The Victoria Reaves Story

Here is the story and it will take a while. Lew Smith came to Parkway South about 26 years ago after being a GA at Southwest Missouri State. He took over a very new girls track program. His first track meeting drew only a few girls. He asked those girls for advice as to how he could bet more girls interested in track and field and what he needed to do to coach girls. Girls track was very new at the time. One of his athletes, Victoria Reaves, came to him several weeks later and offered this advice. She said, ""I know that coaches don't make much money, but carnations are fairly inexpensive flowers."" When he admitted that was true and asked why, she said, ""If you are as good of a coach as I think you are, we are going to break a lot of school records this year. Why don't you buy a carnation for every girls who breaks a school record and give it to her the next morning. She will carry the flower around to classes all day and people will ask what the flower is for. She can proudly admit that she broke a school record and get some notoriety and more people will be aware of our track team and our success."" Remember this was at a time when girls didn't carry tons of flowers and balloons about three days per week as it the current fashion.

Anyway, Parkway South became a very strong program and Vickie became a team leader. She was a long jumper and developed leukemia early in her senior year. When track season came around, she was being treated at St. Judes in Memphis. She would jump in a meet on Saturday and her family would drive her to Memphis for chemo. She would be too weak to practice the following week, but would put on a parka and take a chair down to the long jump pits to coach her teammates. By the 2nd week, she would jump with the varsity and being the trip to Memphis and the entire cycle again. She often talked to Lew about celebrating health and celebrating track and field. Vickie's goal was to jump in the state championship meet and to set the Parkway South school record. I remember very well being at the sectional meet at P. South and Vickie advanced to state on her last jump. I didn't realize the whole story at the time, but I now understand it as serendipity. If this were a Hollywood movie she would have been the state champion, but that was not even close to a possibility. However, on the last jump at state; the last jump of her high school career and the last jump wearing a Parkway South uniform, Vickie broke the school record. That record still stands. Several girls have jumped farther in practice and even went on to jump in college, but no Parkway South female athlete has jumped farther in a meet.

Vickie graduated and died the next fall. Coach Smith asked her parents if he could name the fledgling Parkway south Inv. for her. They agreed and for 25 years if has been called the Victoria Reaves Invitational. It is one of the hottest meets in the state!! About 6 or 7 years ago the top 7 teams at Vickie were in the top 8 at state. Not in the same order but all were at the top in Jeff. City on the last weekend in May.

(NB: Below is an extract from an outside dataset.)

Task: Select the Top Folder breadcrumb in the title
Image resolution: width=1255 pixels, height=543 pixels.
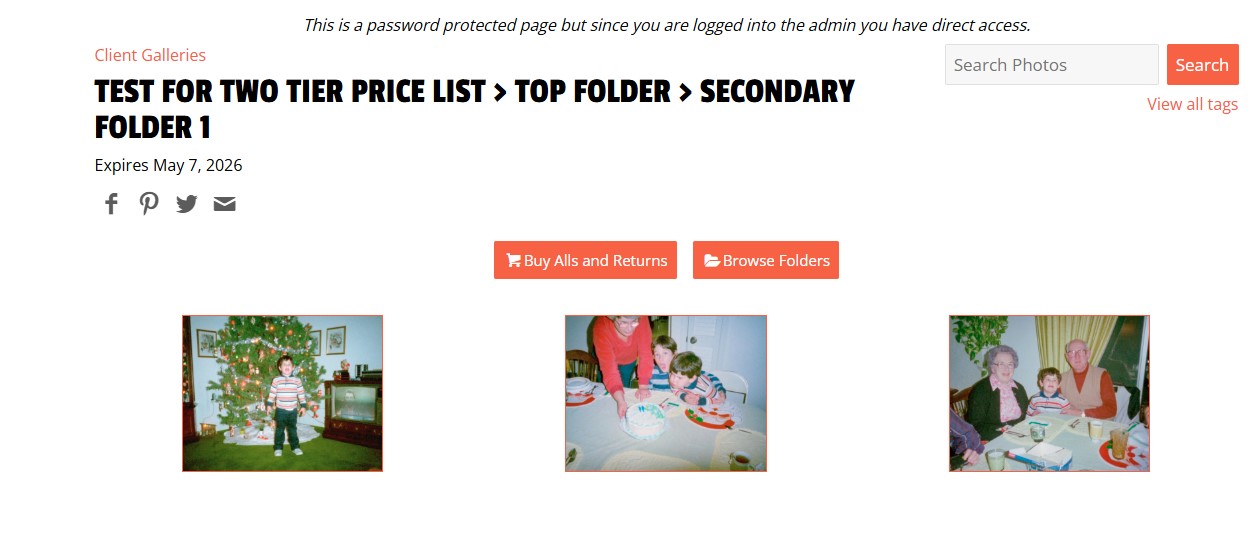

Because of Vickie's attitude of celebrating track and field, Coach Smith expanded the meet and included a JV division. This was the first large invitational meet to include a JV division that I know of. He feels that the more girls who get to celebrate health and track and field, the more Vickie's legacy survives. Every girl who wins an event a the VLR (her initials) gets a gold medal and a CARNATION. I know women in their 30's who still have an old carnation pressed into a memory book. Today girls get an artificial carnation which lasts much better. This is the only meet that I know of where there are baskets of flowers at the finish line.

Parkway South no longer sponsors this meet, however, Coach Smith continues to host the meet in Vickie's honor. He now coaches at Marquette and is close friends with the coaches at Lafayette. Since the Parkway south girls no longer attend the meet, Marquette and Lafayette girls do much of the work of running off the meet. For many years, only the Parkway South girls and a few select coaches wore ribbons in Vickie's honor. Now the Marquette girls make ribbons for every athlete and pass out ribbons to every girl in the meet.

When Vickie was buried, I believe she had part of her warm ups buried with her. I know that her uniform was intentionally unmarked and placed back in the pile of south uniforms. For years, every girl on the South team could go to the line thinking that they may be wearing Vickie's uniform and wanted to carry her legacy with pride. Unfortunately, few kids at Parkway South know anything at all about a special young lady who walked their halls and wore their colors. Still many girls from other schools can tell you the story of Victoria Reaves and are looking forward to celebrating track and field on the first Saturday in May.

One final story about VLR and her leadership. All teams go through a period, about now, when they are so tired of going to practice everyday and they need to be pepped up. When Vickie lost her hair to chemo, she often wore a scarf to practice. One day, she pulled off her scarf and had a white ""8"" painted on her head. I didn't mention that Vickie was African American, because it didn't matter, but she made some comment about being the ""8"" ball. Everyone laughed and practice wasn't quite as hard as it would have been. She was not a common leader!! She would do anything to help her teammates get through the workouts intended to make them better, while she struggled to get through the chemo treatments intended to make her better.

This young lady and her coach have always been an inspiration to me and I try my best to be sure that her legacy lives in the hearts of my athletes. We consider it a great privilege to be part of Vickie's celebration of Track and Field!!"